The High Council once more erupted in screams and frantically pulled at their bindings as haunts flowed after the sprite’s shade, filling the room with ghostly fangs bared, claws unsheathed, horns lowered. Basel, flickering rapidly between man and stag, started towards Kareste. Still staring at the sprite Faena’s haunt, I put out my arm, and he stopped, his eyes red with rage.

“Necromancy,” one of the clerks said, warding against evil, others muttering, gesturing and hissing with him. “Ripping ghosts from their rest, moon season or no.”

“No, not necromancy,” Doyen Allwyn said from where he sat a little ways from me on the floor. “It’s a reckoning. These are the phantoms that the Magus had banished, and they have now returned. With a vengeance.”

I looked down at Honor’s hand in mine, truth rune to truth rune. My eyes widened as I saw—Honor shook her head, gently disengaging, and it faded into a memory of a dream that maybe I once had. But other things remained.

“You killed her!” I spun around, glaring at Kareste as he hung limp between the guards. “You bound her, took an axe and sodding cut her down! For her staff!” Laurel growled, showing his fangs again, his own claws unsheathed.
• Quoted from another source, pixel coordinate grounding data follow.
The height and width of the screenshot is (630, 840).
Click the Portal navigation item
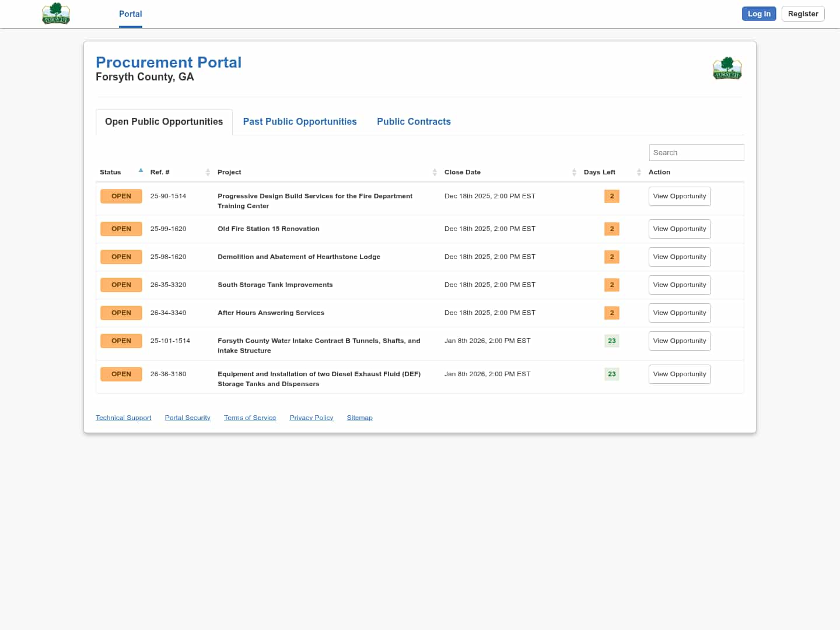130,14
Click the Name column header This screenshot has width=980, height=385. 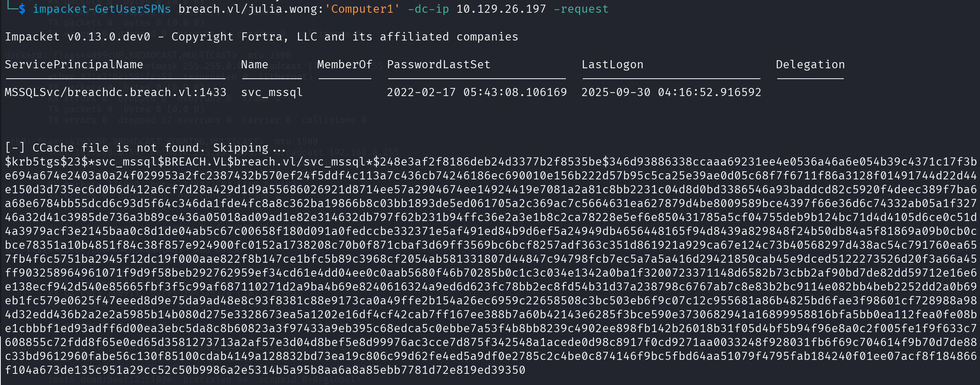point(254,64)
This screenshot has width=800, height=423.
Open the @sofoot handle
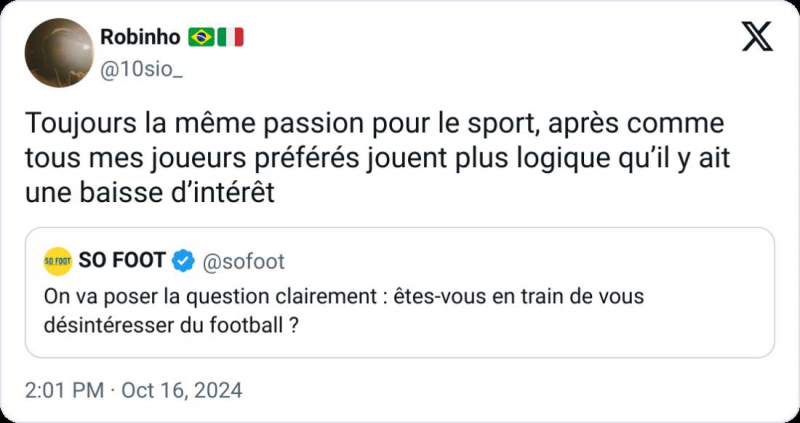(x=244, y=262)
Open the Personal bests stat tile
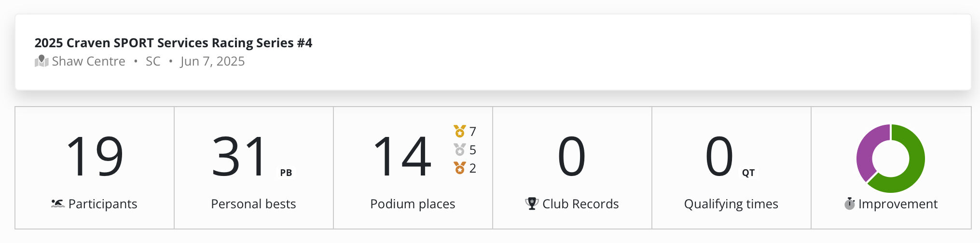This screenshot has width=980, height=243. [x=254, y=168]

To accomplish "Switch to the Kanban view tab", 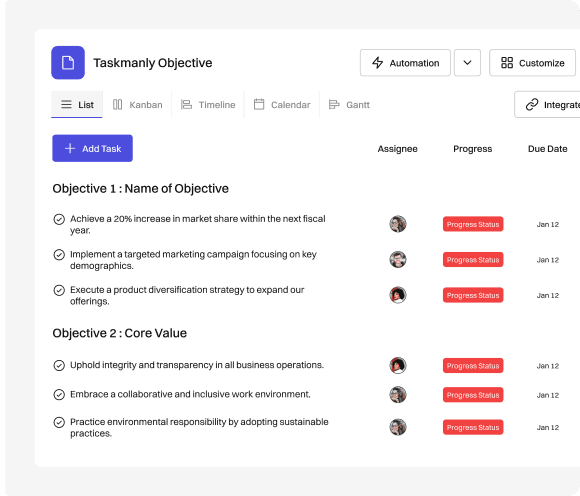I will [138, 105].
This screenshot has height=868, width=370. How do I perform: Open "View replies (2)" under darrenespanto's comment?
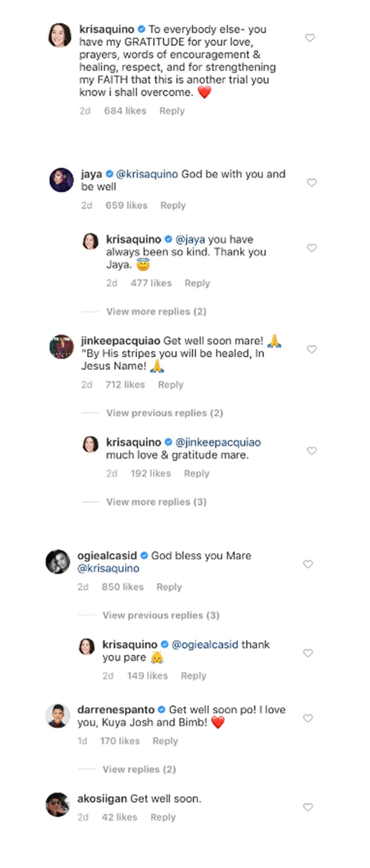click(139, 769)
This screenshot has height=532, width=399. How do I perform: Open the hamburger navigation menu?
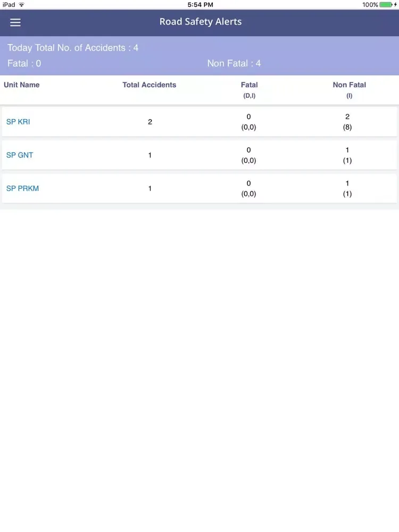15,22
I walked towards the Magus, Basel and Honor on either side. “You killed honored Moraina’s son! For his bones and hoard!”

Moraina gave a muted roar.

The unicorn paced with me. “You killed her for her horn!” The leopard joined us as I leapt onto the dais. “You killed him for his claws!” The rest of the haunts crowded behind me as I raised my staff. “All done for power! All of this done for pox-rotted power!”

“Rabbit, stop.” Laurel caught up with me, stepping in front.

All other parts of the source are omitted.